February 25th 2020 | Resolving the disputes in the South China Sea

Hayton PosterLecture with

Dr. Bill Hayton
Chatham House & BBC

The contemporary disputes in the South China Sea are commonly regarded as intractable and irresolvable. This presentation will argue the opposite. It will show that it is not necessary to understand the entire history of the South China Sea to reach a judgement on the overlapping claims. What is required is an examination of the evidence put forward by the contesting claimants. Nationalistic claims to large groups of features can be tested by disaggregating them and seeking evidence for actual occupation of specific features. This opens a way forward based upon compromise and the recognition of the status quo.


This event took place in cooperation with the AmerikaHaus Nordrhein-Westfahlen e.V.
 

 

 

Febuary 12th 2020 | The Geopolitical Implications of Climate Change

Chellaney PosterLecture and panel discussion with

Professor Brahma Chellaney
Center for Policy Research in New Delhi

Climate Change and Geopolitics: Human activities are contributing to hydroclimate changes, including greater parched conditions. Climate change, for its part, expresses itself through water, including in the form of more frequent storms and hurricanes and accelerated ocean-level rise. The climate-water nexus is at the core of our environmental challenges. Yet the biggest impediment to tackling the challenges is international geopolitics. Without improved global geopolitics, there can be no effective counter against global warming.

This event was kindly supported by the Konrad-Adenauer-Stiftung and took place in cooperation with King's College London and the European Centre for Climate, Energy and Resource Security (EUCERS).

 

 

 

 

 

January 15th 2020 | Looking Ahead - Security Governance Challenges in Africa

Diescho_Plakat.jpgLecture and discussion with

Prof. Dr. Dr. Joseph Diescho
Former Managing Director of the Namibia Institute of Public Administration and Management

Africa is a continent in flux. It remains at the crossroads of old and new civilizational dynamics.

Predominantly pre-capitalist, it is also becoming the playground for new economic forces, such as the Chinese thrust on the world stage. With its extraordinary demographic growth, corruption among the post-colonial African elites worsening and faced with the systemic difficulties of governing states whose colonial borders neglect cultural ones, the continent is ripe with potential, but also a fertile breeding ground for further religious and ethnic assertions, conflicts and violent strives.
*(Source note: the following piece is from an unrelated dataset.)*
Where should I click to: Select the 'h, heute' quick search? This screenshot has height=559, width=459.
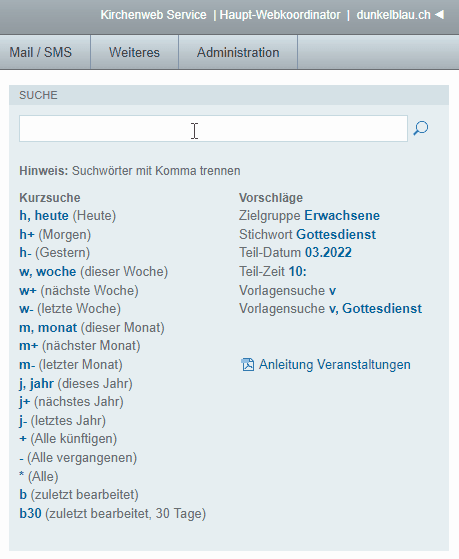click(x=44, y=216)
Security governance in Africa is clearly set to become even more uncertain in the future. At the same time, Africa’s development is a key factor in Europe’s stability as well. Where is this complex, young and rapidly changing continent headed? CASSIS will receive Prof. Dr. Dr. Joseph Diescho to look ahead, illuminate existing terrains of potential conflicts, and anticipate potential future developments.